Ross McEwan, the chief executive of Royal Bank of Scotland, says he is “angry” with a “small group of people” following the bank’s shaming in the recent foreign exchange trading scandal. You can understand why.

But the most infuriating thing of all about this sorry saga is that RBS and the four other banks collectively fined £2.6bn by UK and US regulators didn’t need to end up where they did.

In reality, they had all the information they needed to prevent their forex teams landing them in hot water, but the problem was that they couldn’t see, let alone make sense of it.

 

Evidence aplenty

As a scandal that went back years — the whacking fines relate to activities going back as far as 2008 — there was a mass of evidence.

To top it all off, what the traders were doing wasn’t some sophisticated exercise that couldn’t have been detected. The fact that compliance got there in the end confirms as much.

This was really just standard ‘manual lag’ (it took ages for people to find what a machine could have found in a fraction of the time).

 

Afternoon ‘fix’

So what happened?
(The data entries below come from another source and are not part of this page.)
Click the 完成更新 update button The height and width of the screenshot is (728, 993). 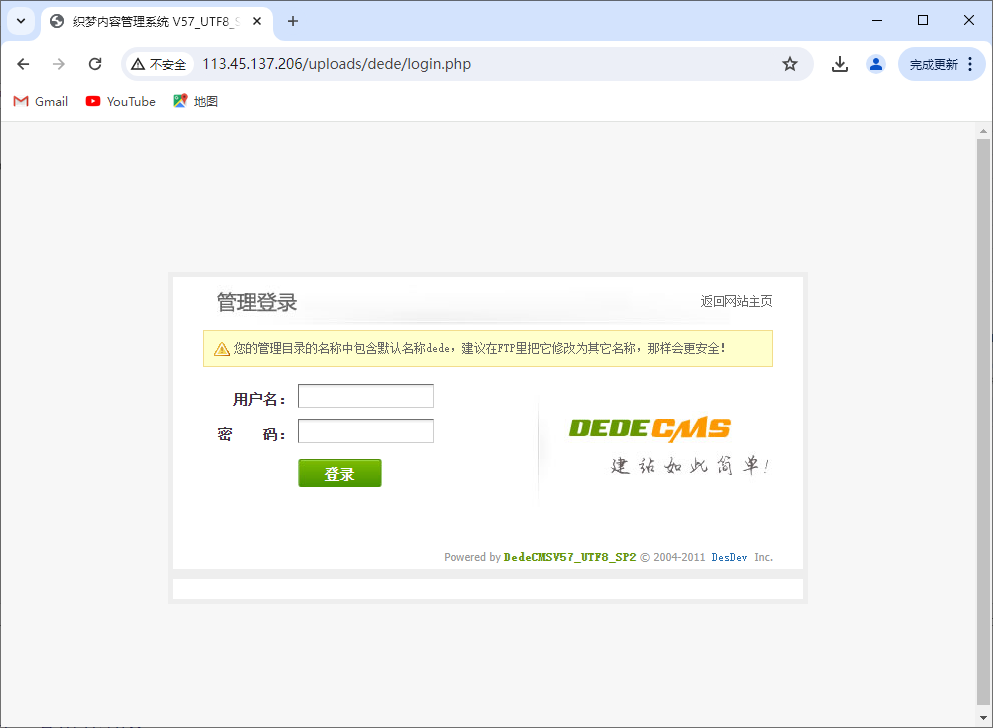click(932, 64)
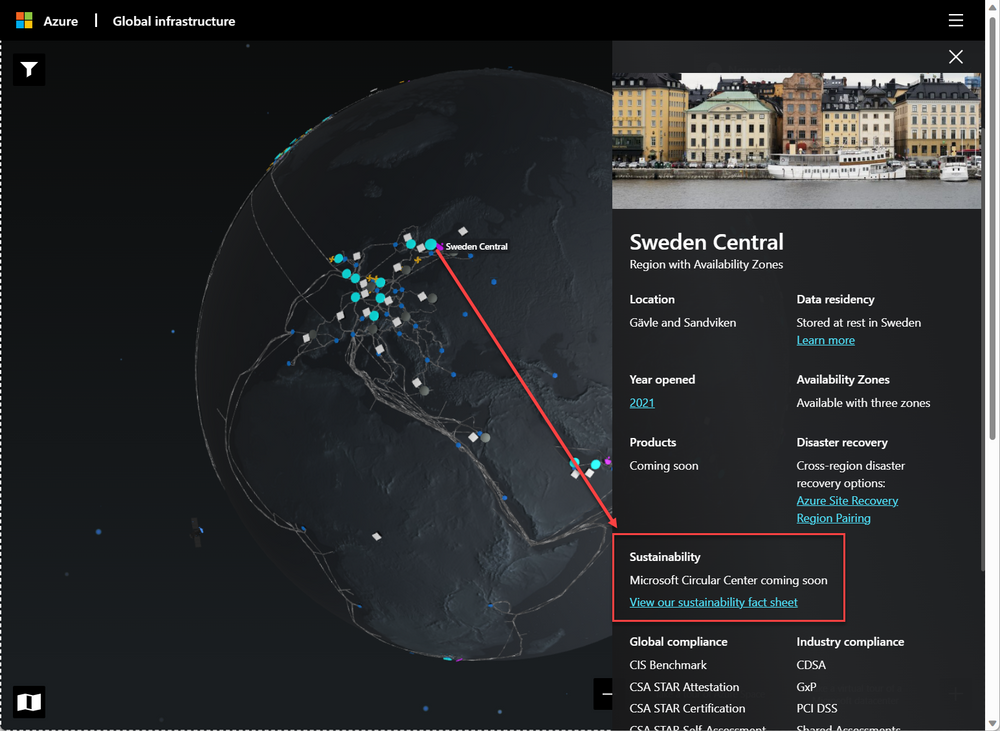Click the Stockholm waterfront photo thumbnail
Image resolution: width=1000 pixels, height=731 pixels.
pos(797,140)
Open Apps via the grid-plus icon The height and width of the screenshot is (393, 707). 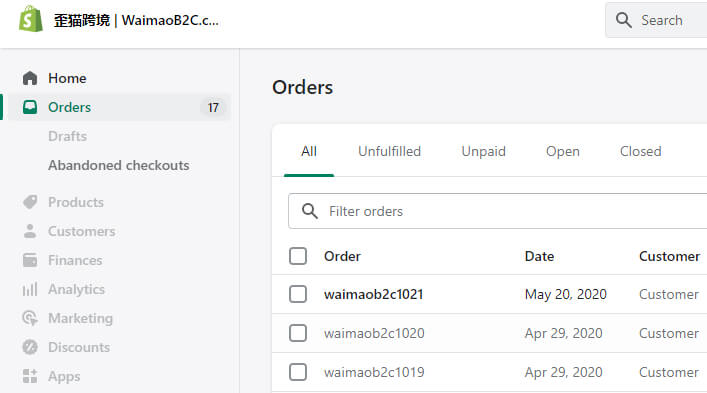tap(30, 376)
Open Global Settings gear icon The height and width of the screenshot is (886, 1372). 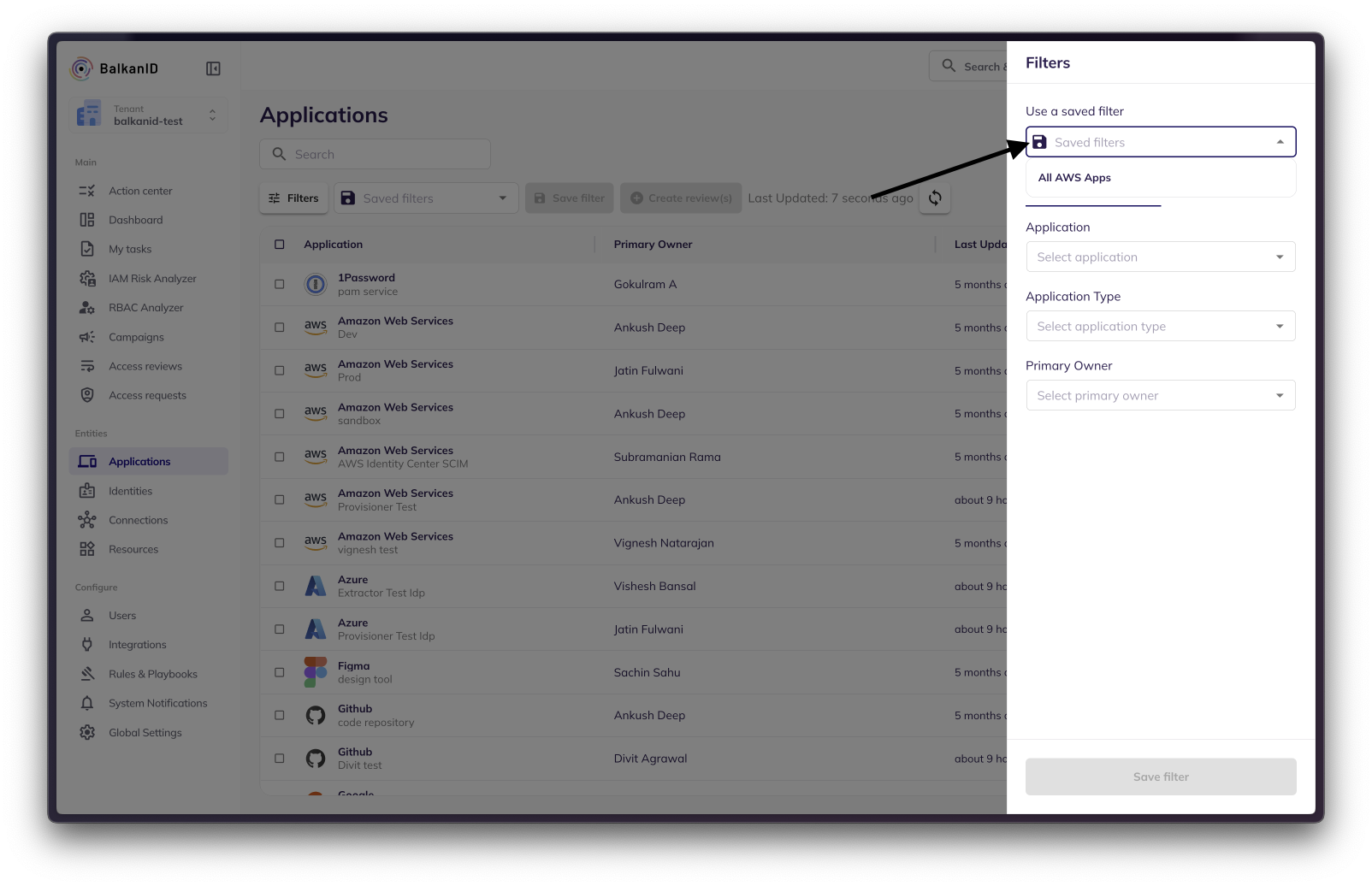pos(87,733)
The banks’ traders were able to rig the forex markets at crucial moments in order to rip off their clients by planning their strategies in online chatrooms.

They then placed a handful of very large trades at just the right time – usually shortly before the afternoon ‘fix’, when benchmark exchange rates are agreed across the currency markets.

Both those activities left an electronic footprint that could have been used to raise the alarm at the traders’ employers, but the alarm never sounded, and the all-important data remained in the dark.

 

Legacy systems

The forex-rigging scandal is certainly a reminder that, for all the excitement about the potential of ‘Big Data’, many firms, especially financial services ones, have not yet learned how to harness the information they have.

These firms are immersed in vast data ecosystems, but their reliance on legacy IT infrastructures means they have little idea what these ecosystems really consist of and even less of an idea how to connect one bit of data to the next — especially when companies are heavily siloed.

This poses an obvious problem: it’s only when you join the dots, and add context, that you can see the bigger picture — in the example above, highly suspect trades.

 

Shadowy data

The forex scandal is a good example of ‘Dark Data’ at work — or perhaps that should be ‘not at work’.

The evidence of the traders’ wrongdoing was always there, but was hidden in the shadowy unstructured data of their chatroom logs and the curious trading patterns recorded at specific times.

The banks, of course, aren’t alone in their Dark Data failings: most financial services companies are unable to exploit the intelligence lying in Dark Data, whether that’s a missed chance to increase revenues, or a lost opportunity to spot wrongdoing.

Dark Data is an issue all financial services firms must now get to grips with, especially with regulators breathing down their necks more than ever.

After all, a business that can’t shine a light on all its data risks drawing misleading conclusions from the data that it can see – like, for example, making the mistake of assuming its forex traders are all little angels.